■ What to work on
Pictures must not appear in your answer. Write out exactly the lines from the one with "Where should I" through the last line of the entries below.

═══ Data extract

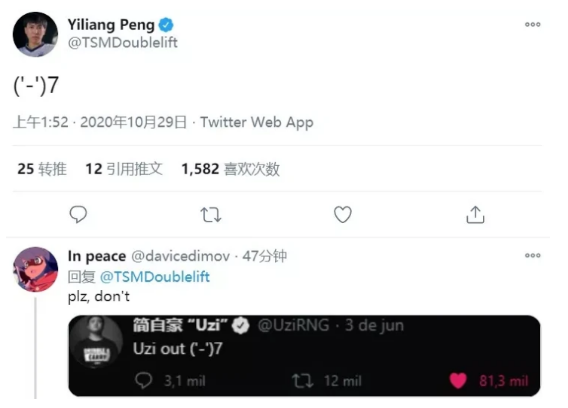Open the @TSMDoublelift handle in header
The width and height of the screenshot is (568, 408).
pyautogui.click(x=122, y=43)
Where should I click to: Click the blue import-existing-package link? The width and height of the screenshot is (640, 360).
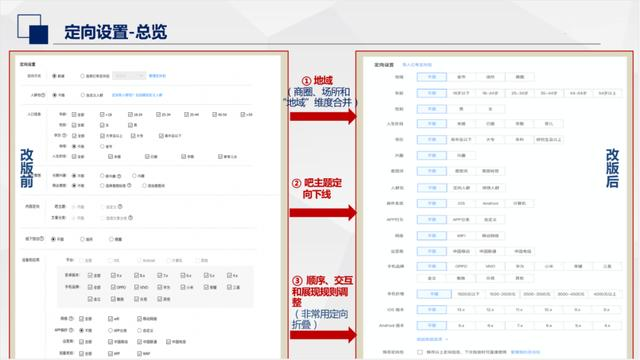(417, 65)
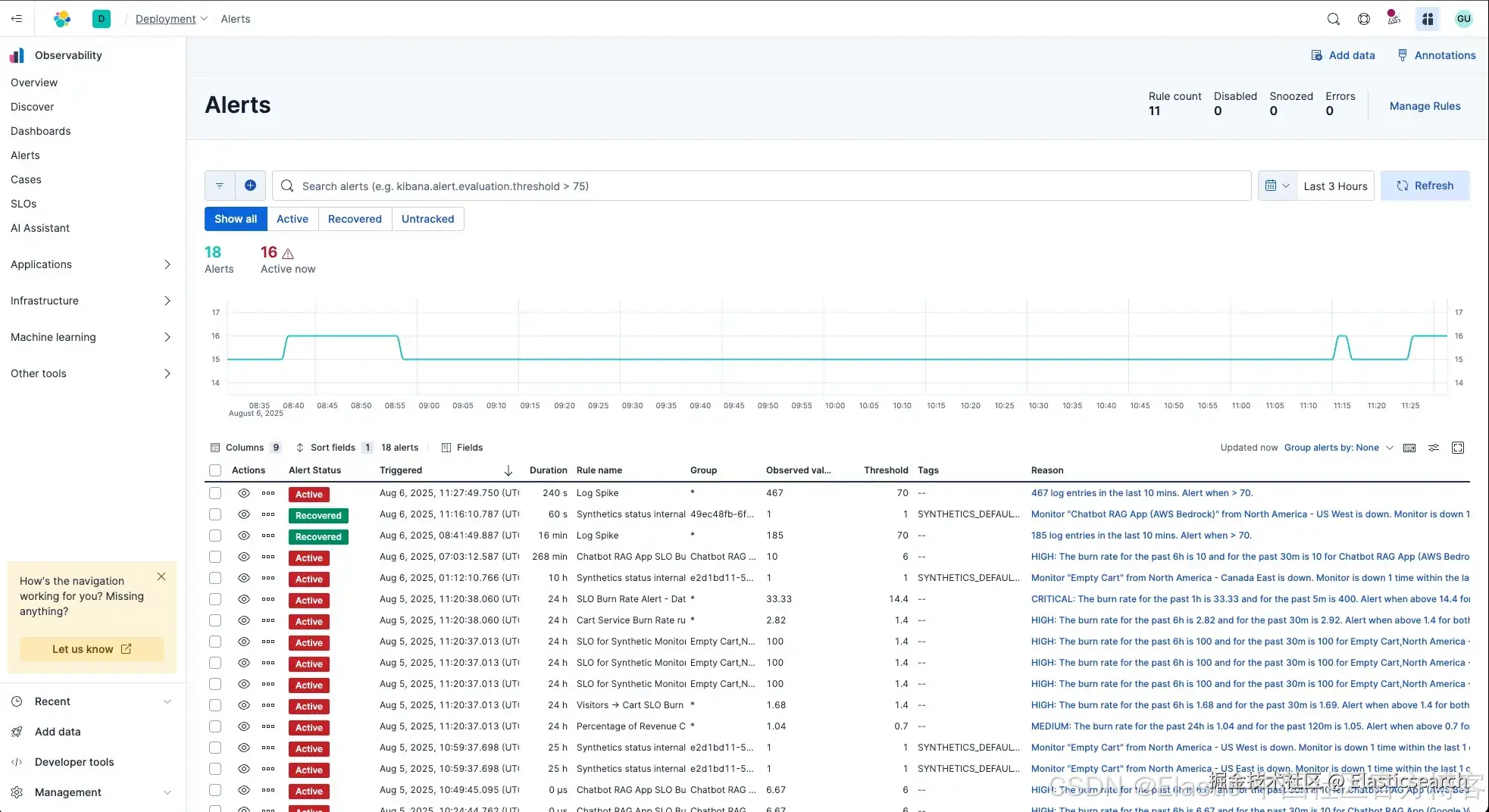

══════

■ Reply
Where should I click to: Click the blue import-existing-package link? The width and height of the screenshot is (640, 360).
(417, 65)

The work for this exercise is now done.